• [本文]:
--------------------------------------------------
ウォルターは時期を同じくしてマーティの古本屋へ出掛けて行く。古いフランク・ロイド・ライトの建築関連の本を探していると言う口実で実際妻を亡くした男とはどんなヤツなのか観察する為だ。警察が思うように彼が真犯人とかは一切思いつきもしないのだがその訪問が後半問題になって来るとは全く予想もしていない。

クララは退院して何時もの生活に戻るのだが以前パーティに招待されてやって来たエリー(ヘイリー・ベネット)とウォルターの仲を疑っている。無論最初問い詰められた時には何もなかったのだが問い詰められる毎に、、ウォルターも気になってしまい”う~ん、誘ってみるか?”と寝ている子を起こすようなクララの言動に反論しているうちに本当にそうなっちまう、そしていよいよクララは”もうアンタなんか出て行ってっ~!”となり言いつつ自分の方から家出をしてしまうのだ。
--------------------------------------------------
• [資料]:
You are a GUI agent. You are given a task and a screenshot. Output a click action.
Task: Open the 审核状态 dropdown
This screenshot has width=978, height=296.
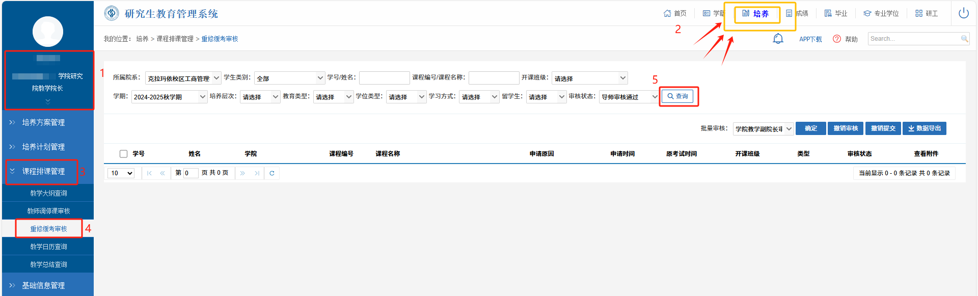pos(630,97)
--------------------------------------------------
• [課題の指示]: 本文の「ウォルターは時期を同じくしてマーティの古本屋へ出掛けて行く。」を英語に訳しなさい。 本文だけを手がかりにすること。

• [解答]: Around the same time, Walter heads out to Marty's used bookstore.